Il ne faut pas un grand leader pour condamner un tueur comme Jabbar. Mais il faudra une figure exceptionnelle pour nommer, sans parler d’aborder, les maux sociétaux qu’il incarne, ainsi que Livelsberger et Spafford. Faire cela ne sera pas politiquement opportun. Mais c’est aussi nécessaire. Nous ne pouvons pas continuer encore longtemps à considérer le Dow Jones Industrial Average comme le véritable indice de notre santé collective.

Après l’attaque à La Nouvelle-Orléans, il y a eu des discussions entre les parties concernées sur la question de savoir si le Sugar Bowl — un match de football à enjeux élevés — devait encore avoir lieu au Superdome. La décision a été prise de reporter jusqu’à jeudi soir, où la cinquième équipe classée, Notre Dame, a contré l’assaut aérien redoutable de la deuxième équipe classée, la Géorgie, les Fighting Irish battant les Bulldogs, 23 à 10.

La question de savoir si un match de football doit être joué après une tragédie nationale est véritablement l’un des grands dilemmes modernes de notre époque. Deux jours après l’assassinat de John F. Kennedy à Dallas, les Dallas Cowboys ont joué contre les Cleveland Browns à Cleveland. Ce n’était pas un concours heureux. « C’était un match que personne n’avait d’intéressé à jouer, à entraîner, à regarder ou à écrire », a observé un chroniqueur.

Et pourtant, le spectacle doit toujours continuer. Il y a une intransigeance dans la vie américaine que les étrangers perçoivent plus facilement que ceux qui sont nés ici. « L’âme américaine essentielle est dure, isolée, stoïque et meurtrière », a observé D.H. Lawrence. « Elle n’a jamais fondu. » Dans les décennies qui ont suivi cette observation, cela n’est devenu que plus vrai, pas moins. Lorsque, en 2001, la NFL a annulé un week-end de matchs à la suite du 11 septembre, Brian Billick, qui entraînait les Baltimore Ravens, n’était pas d’accord avec la décision. « Je ne veux pas que des lâches dictent ce que nous faisons dans ce pays », a-t-il déclaré, « C’est là que se trouve mon angoisse en ce moment. » 

Si nous avions de véritables intellectuels publics, peut-être pourraient-ils aider à donner un sens à ce moment. Mais ils ont cessé d’avoir de l’importance il y a longtemps. Maintenant, vous vous rendez sur X (l’application anciennement connue sous le nom de Twitter), qui vous donnera l’avis que vous aviez déjà, juste un peu plus en colère.
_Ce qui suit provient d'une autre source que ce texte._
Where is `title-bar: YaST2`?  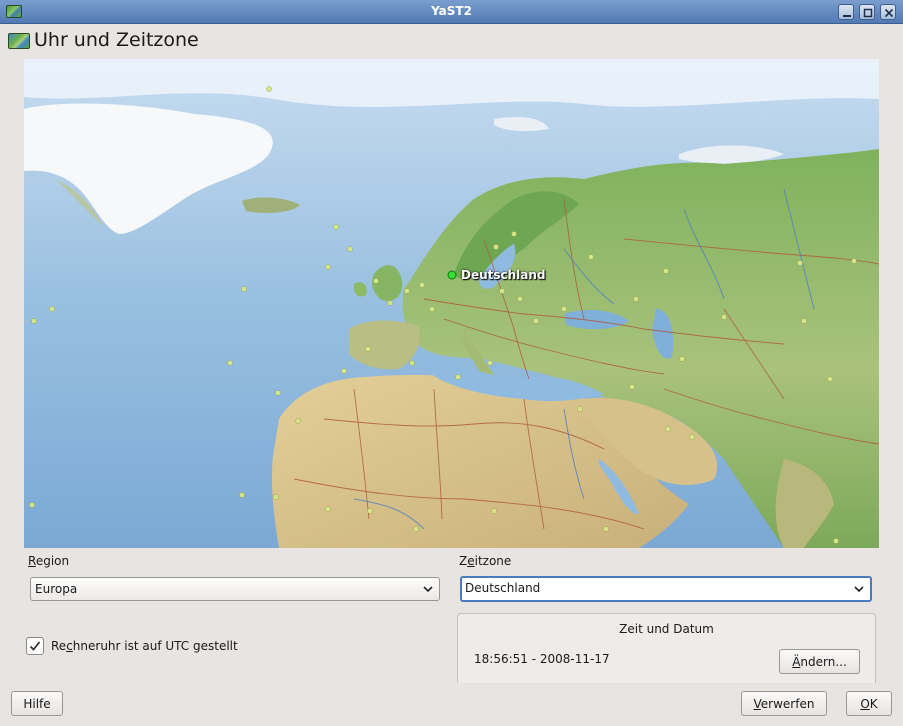 title-bar: YaST2 is located at coordinates (452, 12).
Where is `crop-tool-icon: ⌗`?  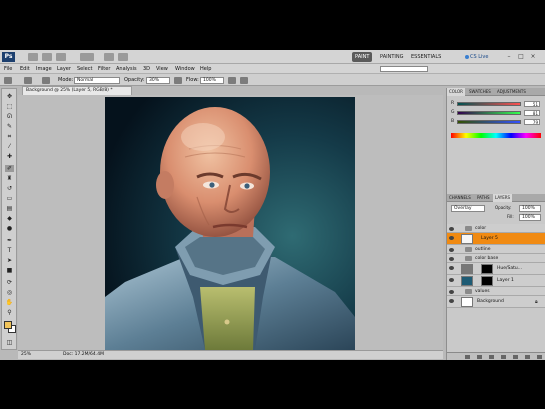
crop-tool-icon: ⌗ is located at coordinates (10, 136).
Les mêmes forces énormes et impersonnelles qui ondulent à travers nous tous peuvent en briser certains. Si vous avez les armements matériels et psychiques nécessaires pour survivre à un moment comme le nôtre, considérez-vous comme chanceux. De moins en moins de gens le sont.
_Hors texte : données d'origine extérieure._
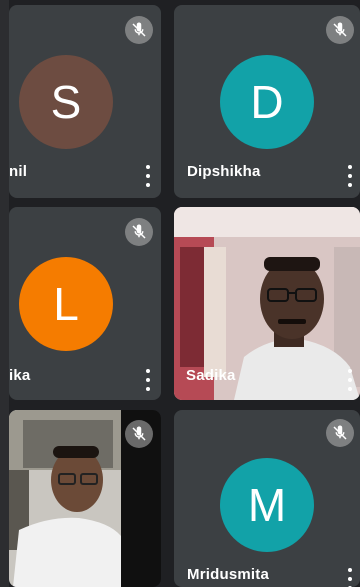 The width and height of the screenshot is (360, 587). I want to click on avatar-initial: L, so click(66, 304).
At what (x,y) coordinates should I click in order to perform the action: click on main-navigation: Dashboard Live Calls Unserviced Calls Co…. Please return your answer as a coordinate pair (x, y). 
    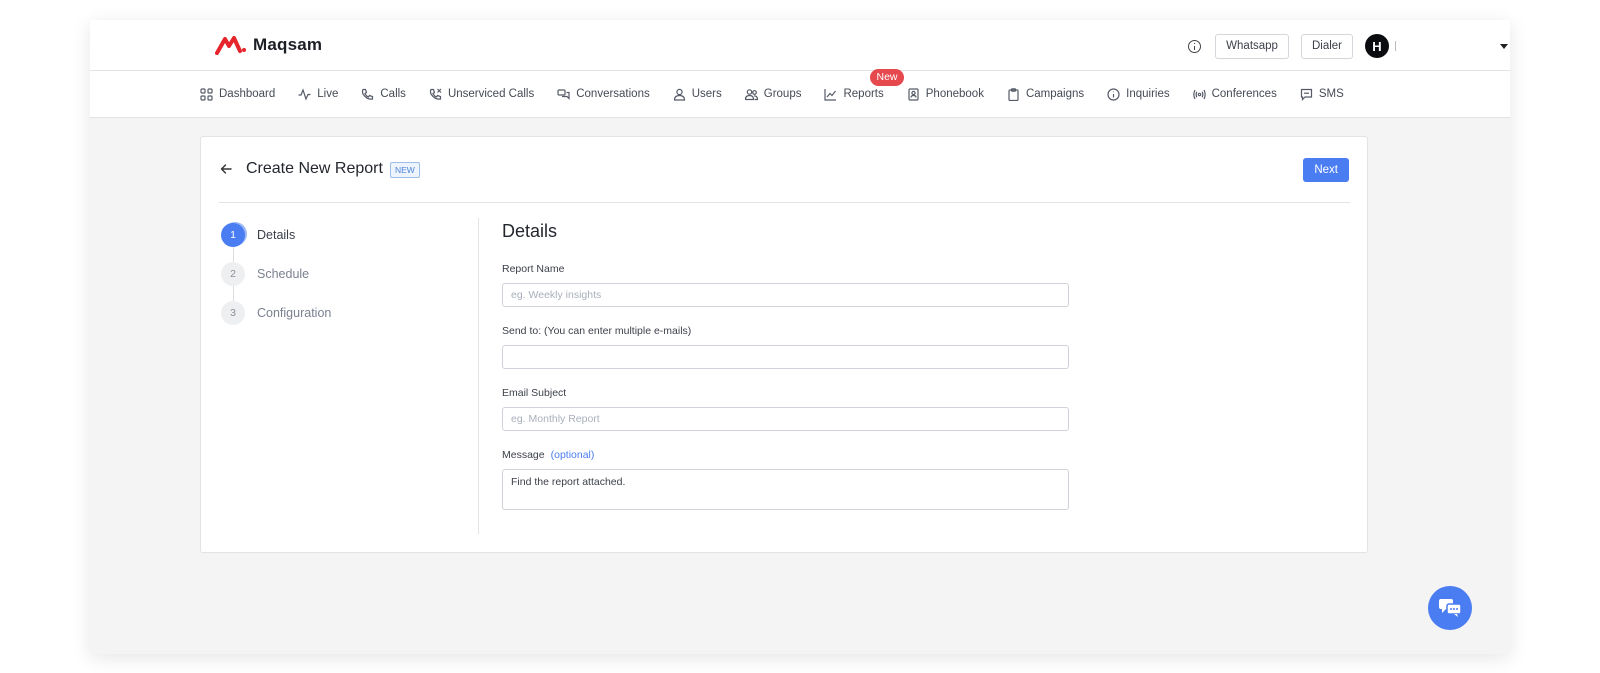
    Looking at the image, I should click on (800, 93).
Et pourtant, le spectacle continue. Avant le match reprogrammé, NPR a diffusé un segment sur le Sugar Bowl et les personnes qui y assistaient malgré l’attaque. Un correspondant sur le terrain a parlé avec un homme de Cincinnati qui était venu avec son fils, tous deux « vêtus de l’équipement des Fighting Irish ». Le fan a déclaré qu’il avait suivi les nouvelles et était arrivé à la conclusion qu’il était en sécurité en étant là. « Donc, je n’ai aucun problème », a-t-il dit, ne comprenant pas qu’on lui posait une question morale qui allait au-delà de sa propre sécurité.

Comme pour l’aider, le correspondant a expliqué que le fan était « étudiant de dernière année à Notre Dame lors du Sugar Bowl de 1981, lorsque les Fighting Irish ont joué contre la Géorgie et ont perdu de manière écrasante. » De retour en studio, l’animatrice a ri. « D’accord, donc il cherche à se venger, » a-t-elle dit.